Friday, September 2, 2022

Time Machine Trip to September 1912

 

Kaukauna Times – September 1912

By Lyle Hansen

 

September 6, 1912

William Powers of Holland reported the electrical storm of Sunday night the worst in years in that vicinity. A number of trees in his pasture and fields were struck and torn to splinters by the lightning. Mr. Powers considers he was lucky that his horses, which were in the pasture under the trees, were not killed.

 

Three people drown in the Fox River in Appleton Thursday evening, having gone over the upper dam in a gasoline launch.  The engine failed to work, and the swift current swept the boat over the falls. Harold Schultz was operating the motor when it failed. He was with his mother, Mrs. Charles Schultz, and a neighbor Mrs. Frank Diener.
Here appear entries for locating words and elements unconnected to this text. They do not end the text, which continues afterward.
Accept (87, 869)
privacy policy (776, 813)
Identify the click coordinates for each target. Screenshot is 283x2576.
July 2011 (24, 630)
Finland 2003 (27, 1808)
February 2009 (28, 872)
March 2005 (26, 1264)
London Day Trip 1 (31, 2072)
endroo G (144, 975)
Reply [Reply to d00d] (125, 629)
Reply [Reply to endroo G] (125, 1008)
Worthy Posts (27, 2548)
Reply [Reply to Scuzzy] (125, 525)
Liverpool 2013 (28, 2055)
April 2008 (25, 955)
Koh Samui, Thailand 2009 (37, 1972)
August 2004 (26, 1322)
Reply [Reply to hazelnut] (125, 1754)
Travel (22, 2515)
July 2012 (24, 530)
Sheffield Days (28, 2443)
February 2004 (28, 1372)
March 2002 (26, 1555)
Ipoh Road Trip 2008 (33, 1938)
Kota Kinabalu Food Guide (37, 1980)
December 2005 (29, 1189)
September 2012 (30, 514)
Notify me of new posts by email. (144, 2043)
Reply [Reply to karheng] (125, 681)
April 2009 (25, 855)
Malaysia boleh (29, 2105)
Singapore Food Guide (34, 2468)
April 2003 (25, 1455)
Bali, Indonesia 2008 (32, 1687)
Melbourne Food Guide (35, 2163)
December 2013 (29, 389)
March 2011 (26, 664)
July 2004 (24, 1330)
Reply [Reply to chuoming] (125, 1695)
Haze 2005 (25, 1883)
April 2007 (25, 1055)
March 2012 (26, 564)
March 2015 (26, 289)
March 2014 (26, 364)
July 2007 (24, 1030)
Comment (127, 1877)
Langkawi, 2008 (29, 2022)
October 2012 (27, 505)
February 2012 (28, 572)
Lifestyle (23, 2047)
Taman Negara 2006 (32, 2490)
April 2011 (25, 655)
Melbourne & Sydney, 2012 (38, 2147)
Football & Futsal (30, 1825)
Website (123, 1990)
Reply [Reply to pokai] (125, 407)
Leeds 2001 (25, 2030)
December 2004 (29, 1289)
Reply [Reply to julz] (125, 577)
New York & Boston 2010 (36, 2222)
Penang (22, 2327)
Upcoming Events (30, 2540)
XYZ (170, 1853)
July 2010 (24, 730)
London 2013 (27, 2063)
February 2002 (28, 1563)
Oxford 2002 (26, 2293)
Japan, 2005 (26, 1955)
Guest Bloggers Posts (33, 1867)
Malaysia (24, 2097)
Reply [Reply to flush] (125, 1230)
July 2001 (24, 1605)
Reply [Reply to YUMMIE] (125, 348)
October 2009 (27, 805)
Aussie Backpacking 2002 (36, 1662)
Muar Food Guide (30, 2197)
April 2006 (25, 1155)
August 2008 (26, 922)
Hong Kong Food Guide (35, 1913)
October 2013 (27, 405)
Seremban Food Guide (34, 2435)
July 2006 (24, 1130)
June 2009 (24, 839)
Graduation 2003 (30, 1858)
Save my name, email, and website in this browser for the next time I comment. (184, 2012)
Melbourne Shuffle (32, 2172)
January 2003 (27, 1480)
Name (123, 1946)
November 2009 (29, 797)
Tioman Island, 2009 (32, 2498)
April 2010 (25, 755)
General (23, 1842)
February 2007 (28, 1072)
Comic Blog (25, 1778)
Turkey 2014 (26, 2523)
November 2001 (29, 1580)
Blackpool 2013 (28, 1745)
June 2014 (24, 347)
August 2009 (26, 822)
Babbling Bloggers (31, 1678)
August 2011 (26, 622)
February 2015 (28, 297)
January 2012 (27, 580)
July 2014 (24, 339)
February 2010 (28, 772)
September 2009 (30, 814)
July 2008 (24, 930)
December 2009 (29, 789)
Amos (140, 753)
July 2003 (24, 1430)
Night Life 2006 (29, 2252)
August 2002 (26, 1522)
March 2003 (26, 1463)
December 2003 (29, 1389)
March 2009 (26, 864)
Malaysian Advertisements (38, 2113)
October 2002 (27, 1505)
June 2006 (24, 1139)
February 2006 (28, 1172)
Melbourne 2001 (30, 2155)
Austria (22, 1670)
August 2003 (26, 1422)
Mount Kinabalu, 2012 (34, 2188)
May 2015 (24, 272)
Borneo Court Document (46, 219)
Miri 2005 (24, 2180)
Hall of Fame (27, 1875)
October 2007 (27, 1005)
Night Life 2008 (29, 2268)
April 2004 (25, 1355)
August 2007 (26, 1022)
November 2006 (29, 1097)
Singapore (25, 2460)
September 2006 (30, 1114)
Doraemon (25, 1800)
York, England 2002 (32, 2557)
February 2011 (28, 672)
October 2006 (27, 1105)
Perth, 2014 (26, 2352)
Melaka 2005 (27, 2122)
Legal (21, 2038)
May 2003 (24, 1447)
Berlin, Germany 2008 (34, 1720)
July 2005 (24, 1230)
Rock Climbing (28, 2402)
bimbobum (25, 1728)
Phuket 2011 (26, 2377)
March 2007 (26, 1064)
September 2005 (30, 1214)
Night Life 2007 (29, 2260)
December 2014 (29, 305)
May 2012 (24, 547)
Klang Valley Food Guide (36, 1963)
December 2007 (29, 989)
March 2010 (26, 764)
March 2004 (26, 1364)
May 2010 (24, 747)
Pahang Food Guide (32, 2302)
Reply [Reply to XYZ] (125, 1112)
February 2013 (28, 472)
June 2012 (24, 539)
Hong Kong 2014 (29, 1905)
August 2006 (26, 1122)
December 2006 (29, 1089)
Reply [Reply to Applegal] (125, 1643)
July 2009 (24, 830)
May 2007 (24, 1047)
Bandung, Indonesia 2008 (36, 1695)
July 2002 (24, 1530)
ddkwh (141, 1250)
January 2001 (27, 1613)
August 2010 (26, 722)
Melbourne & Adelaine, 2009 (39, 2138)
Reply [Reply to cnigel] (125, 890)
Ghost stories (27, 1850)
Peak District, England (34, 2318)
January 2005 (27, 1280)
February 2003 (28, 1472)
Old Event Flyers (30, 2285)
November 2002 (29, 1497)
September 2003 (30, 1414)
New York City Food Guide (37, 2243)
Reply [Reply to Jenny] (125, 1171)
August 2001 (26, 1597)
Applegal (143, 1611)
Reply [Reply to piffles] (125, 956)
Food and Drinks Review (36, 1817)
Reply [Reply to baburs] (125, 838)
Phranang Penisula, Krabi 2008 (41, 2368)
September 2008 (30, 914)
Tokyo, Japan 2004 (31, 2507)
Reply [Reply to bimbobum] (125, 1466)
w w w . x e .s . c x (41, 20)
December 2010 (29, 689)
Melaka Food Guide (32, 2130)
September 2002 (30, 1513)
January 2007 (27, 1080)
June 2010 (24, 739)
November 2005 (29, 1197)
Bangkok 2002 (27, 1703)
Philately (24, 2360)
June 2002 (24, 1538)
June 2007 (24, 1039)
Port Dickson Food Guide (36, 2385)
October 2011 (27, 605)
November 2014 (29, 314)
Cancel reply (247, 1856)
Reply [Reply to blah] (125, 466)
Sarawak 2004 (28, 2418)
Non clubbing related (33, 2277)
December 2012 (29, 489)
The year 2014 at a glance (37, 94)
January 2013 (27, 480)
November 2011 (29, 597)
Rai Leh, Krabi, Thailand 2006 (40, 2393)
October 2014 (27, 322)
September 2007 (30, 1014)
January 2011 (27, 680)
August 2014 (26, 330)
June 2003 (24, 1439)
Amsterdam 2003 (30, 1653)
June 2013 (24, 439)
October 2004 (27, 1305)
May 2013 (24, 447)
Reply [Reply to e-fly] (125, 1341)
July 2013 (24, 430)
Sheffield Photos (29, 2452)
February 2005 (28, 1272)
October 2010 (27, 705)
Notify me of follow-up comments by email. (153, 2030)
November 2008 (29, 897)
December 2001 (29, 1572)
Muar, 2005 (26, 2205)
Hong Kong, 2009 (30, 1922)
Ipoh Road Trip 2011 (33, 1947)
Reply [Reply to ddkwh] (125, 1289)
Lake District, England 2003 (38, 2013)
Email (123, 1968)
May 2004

Mr. and Mrs. W. W. Allis of Milwaukee, arrived to visit relatives in Kaukauna Monday, by auto. They reported it a grueling trip over muddy roads, Through deep sink holes and across dangerous bridges. At one point a puddle in the road were so deep it stopped the engine. A farmer with a team pulled them out. Mr. Allis says no more Wisconsin trips.

 

September 13, 1912

Renn & Co., wood and coal dealers, are building an innovation in the way of an elevator and car unloader for handling clippings.  The elevator has been built about thirty feet high and twenty feet square.

 

September 20, 1912

Word came from Atlantic City states that girls no longer are to be seen along the beach unprotected by stocking. Now the girls are protesting that the men should be treated likewise.

 

Emil Hoeft, employed at the Kaukauna Fibre company, was quite badly injured this morning by being caught in the belt of the chipper. He was taken to his room at Dreger’s where he is boarding. He is a single man about 40 years old.  


The Seymour fair management has contracted the Mills Aviators of Chicago to give flights there. The Mills Aviators have given rides at many fairs throughout Wisconsin.

 

Miss Rosia Mangold had her hair caught in the fast-running machinery of a typesetting machine. Miss Mangold came close to being scalped and only escaped by the machine being promptly shut off. She was taken home and told to rest for a few days.

 

September 27, 1912

This week the Training School will have completed the first fortnight of its existence. The total enrollment is twenty-five with students from Kaukauna, Seymour, Shiocton, West De Pere and the towns of Kaukauna and Buchanan.


If there were Carnegie medal for ideal husbands, a Chicago man surely should be so decorated. He weighs nearly 200 lbs. and by trade is a boiler maker. He found he could not earn as much as his 98lb wife who works as a dressmaker. He proposed to do all the housework including taking care of the baby. His wife would then be the bread winner of the family.



 

The local rural mail carriers will get a raise in salary under a new law passed by the post office department. The carriers with a twenty-mile route will receive $1,100 per year.

 

Peter Reuter, who left Kaukauna six years ago to enter the United States Marine corps, came back to his native town Saturday. Since leaving he has traveled in many lands and climates and by his looks has benefitted much. He has also gained educationally in his service.


While excavating at the new Thilmany pulp plant on the Grignon flat last week workmen found two Indian skulls bones and artifacts in a former Indian mound. The legend is that once a great cannon located on the hills on the east side of the river swept the Indian village which was known to have existed here. Lawrence College gathered many choice relics from the mounds for their museum.